:: Trecho selecionado

Por Ernaldina Sousa Silva Rodrigues
O Estado é uma organização que
exerce o poder supremo sobre o conjunto de indivíduos que ocupam um determinado
território. Sendo assim, não admite concorrência e exerce de forma monopolista
o poder político que é o poder supremo nas sociedades contemporâneas. A
preponderância do Executivo sobre os demais poderes do Estado se justifica
pelas seguintes razões:
- é o Poder Executivo, ou seja, o
governo, que dispõe dos meios coercitivos do Estado;
- é o governo que, por meio do seu
aparato coercitivo, garante o cumprimento das decisões dos outros poderes e
executa as políticas do Estado. É ao governo que compete recolher os impostos
que sustentam o funcionamento de todos os poderes do Estado;
- são as instituições do governo
que garantem a segurança interna dos cidadãos;
- é o governo que exerce o poder de
polícia do Estado, que vai da fiscalização do cumprimento das normas à punição
dos infratores.
- é o governo que transforma em
atos a vontade do Estado, o que é suficiente para fazer dele o poder
preponderante sobre todos os demais;
Por outro lado, O Mercado pode
ser definido como um sistema de trocas do qual participam agentes e
instituições interessados em vender ou comprar um bem ou prestar ou receber um
serviço.
Corrêa (2009) afirma que as
relações entre Estado e Mercado nunca se repetem no tempo, renovando-se
constantemente. O autor usa a dinâmica pendular para explicar as relações entre
Estado e Mercado. Para ele, quando o pêndulo social chega ao seu ponto máximo à
direita e os mecanismos de mercado mostram-se insuficientes para estimular o
investimento privado, o desenvolvimento econômico e o bem-estar social, a
sociedade começa a inclinar-se à esquerda, buscando cada vez mais a intervenção
do Estado como forma de corrigir as falhas de mercado, sanar as suas
insuficiências e recriar as bases para a retomada dos investimentos, a expansão
da economia e o aumento do bem-estar.

::::

[O que se pede]
(a) Traduza para o inglês esta frase do texto sobre Estado e Mercado: "O autor usa a dinâmica pendular para explicar as relações entre Estado e Mercado."
(b) Transcreva, sem alterações, o trecho do texto sobre Estado e Mercado que vai de "Corrêa (2009) afirma" até "aumento do bem-estar.".
Os dados constituem material à parte, independente do texto sobre Estado e Mercado.

:: Dados fornecidos

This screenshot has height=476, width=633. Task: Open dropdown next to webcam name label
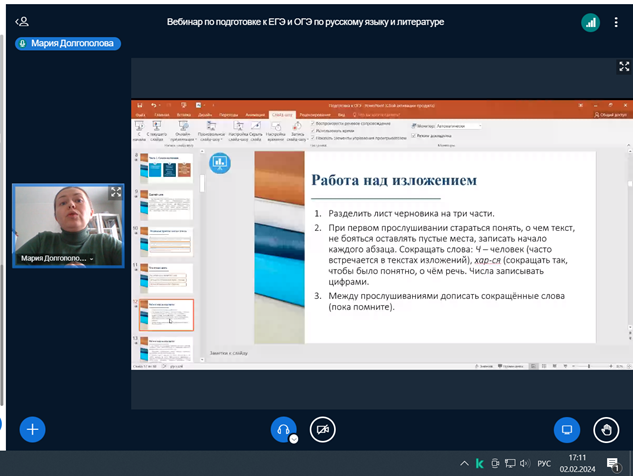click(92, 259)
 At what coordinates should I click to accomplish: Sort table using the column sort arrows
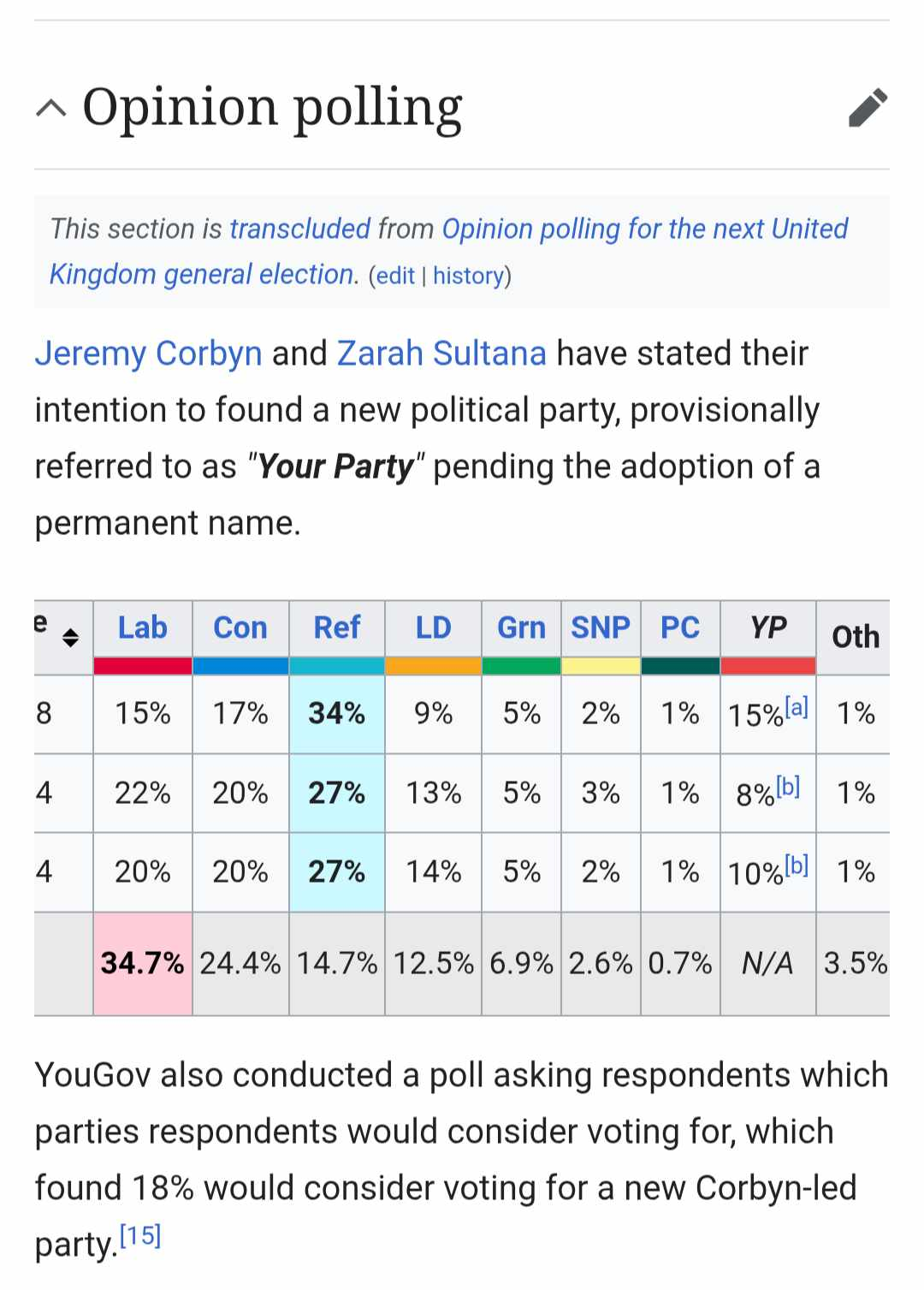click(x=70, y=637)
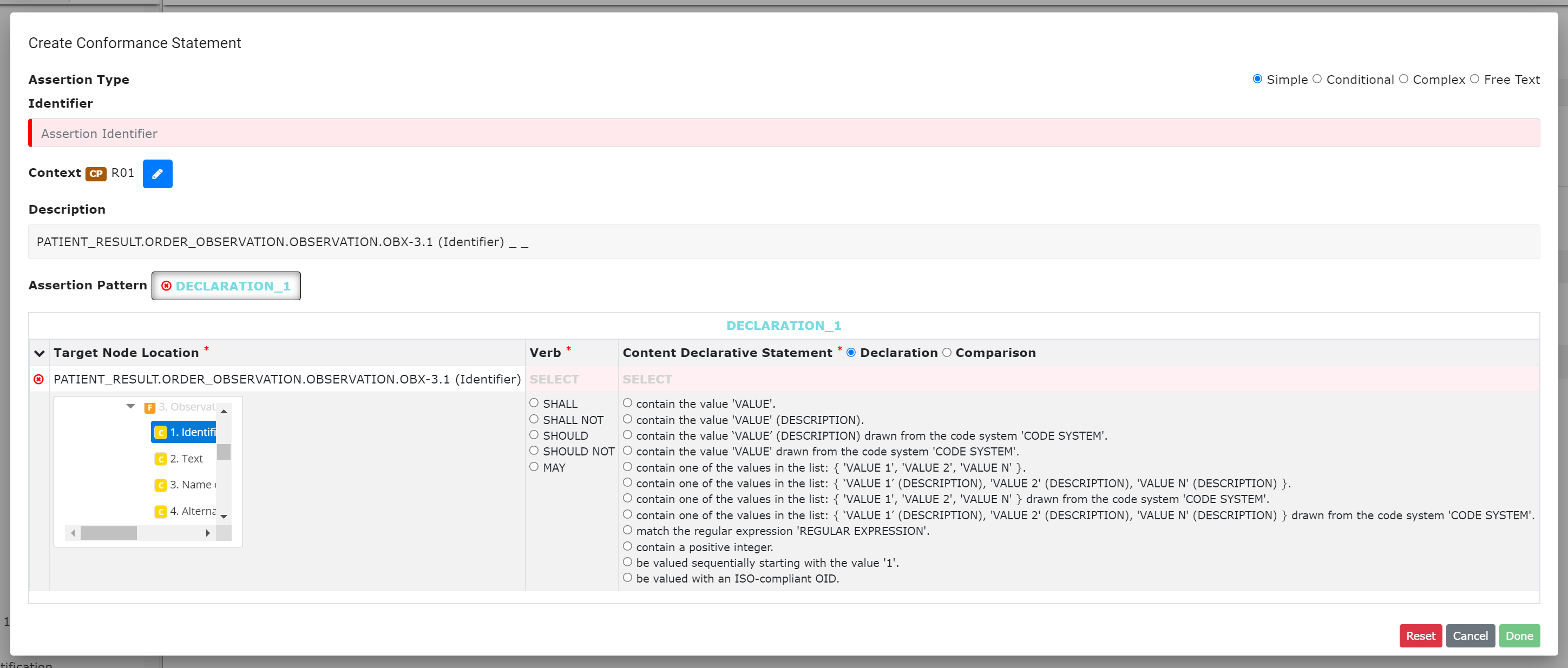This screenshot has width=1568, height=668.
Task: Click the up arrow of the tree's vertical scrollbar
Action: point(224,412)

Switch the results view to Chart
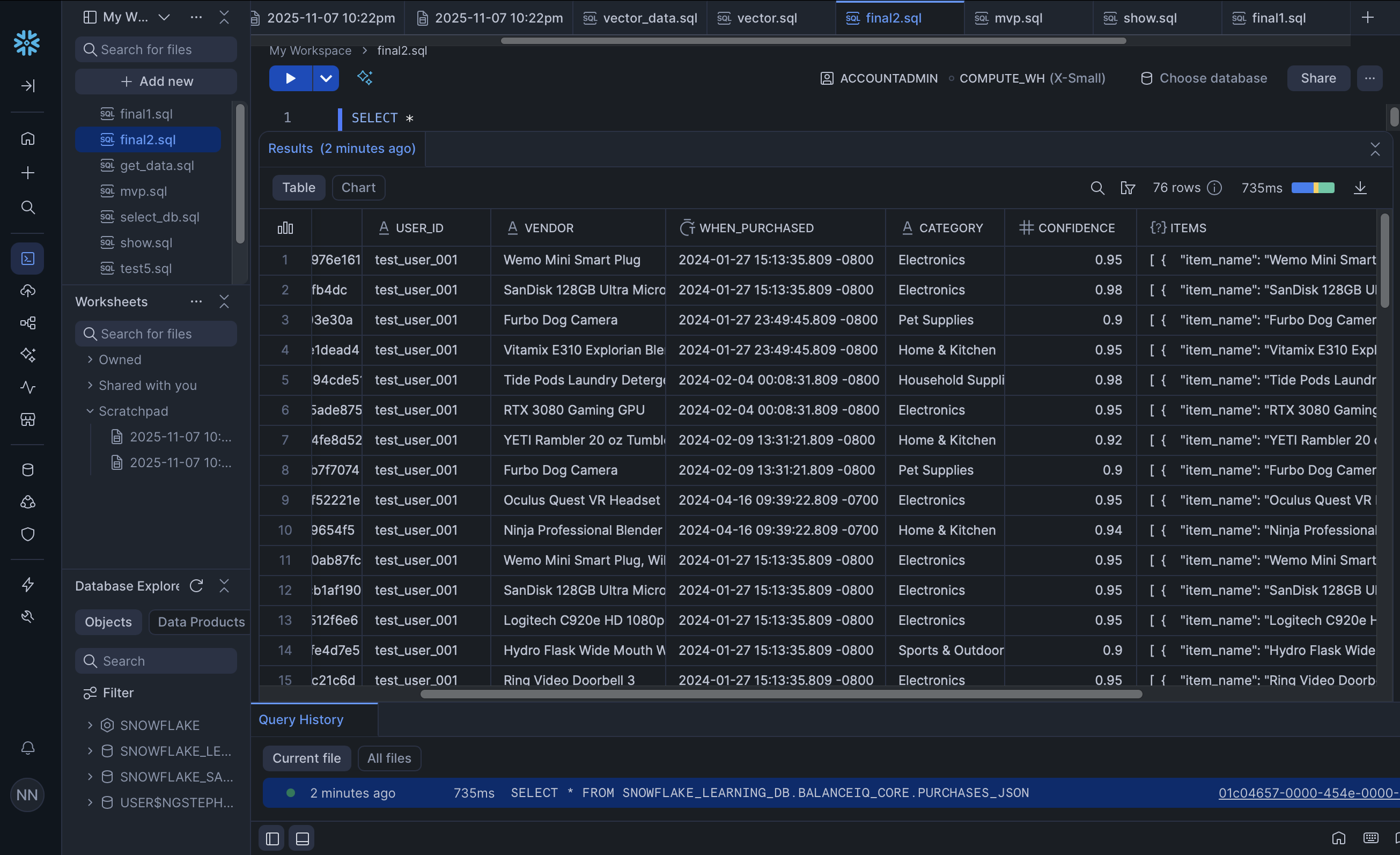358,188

::::

[Respostas por tarefa]
(a) The author uses pendular dynamics to explain the relations between the State and the Market.

(b)
Corrêa (2009) afirma que as
relações entre Estado e Mercado nunca se repetem no tempo, renovando-se
constantemente. O autor usa a dinâmica pendular para explicar as relações entre
Estado e Mercado. Para ele, quando o pêndulo social chega ao seu ponto máximo à
direita e os mecanismos de mercado mostram-se insuficientes para estimular o
investimento privado, o desenvolvimento econômico e o bem-estar social, a
sociedade começa a inclinar-se à esquerda, buscando cada vez mais a intervenção
do Estado como forma de corrigir as falhas de mercado, sanar as suas
insuficiências e recriar as bases para a retomada dos investimentos, a expansão
da economia e o aumento do bem-estar.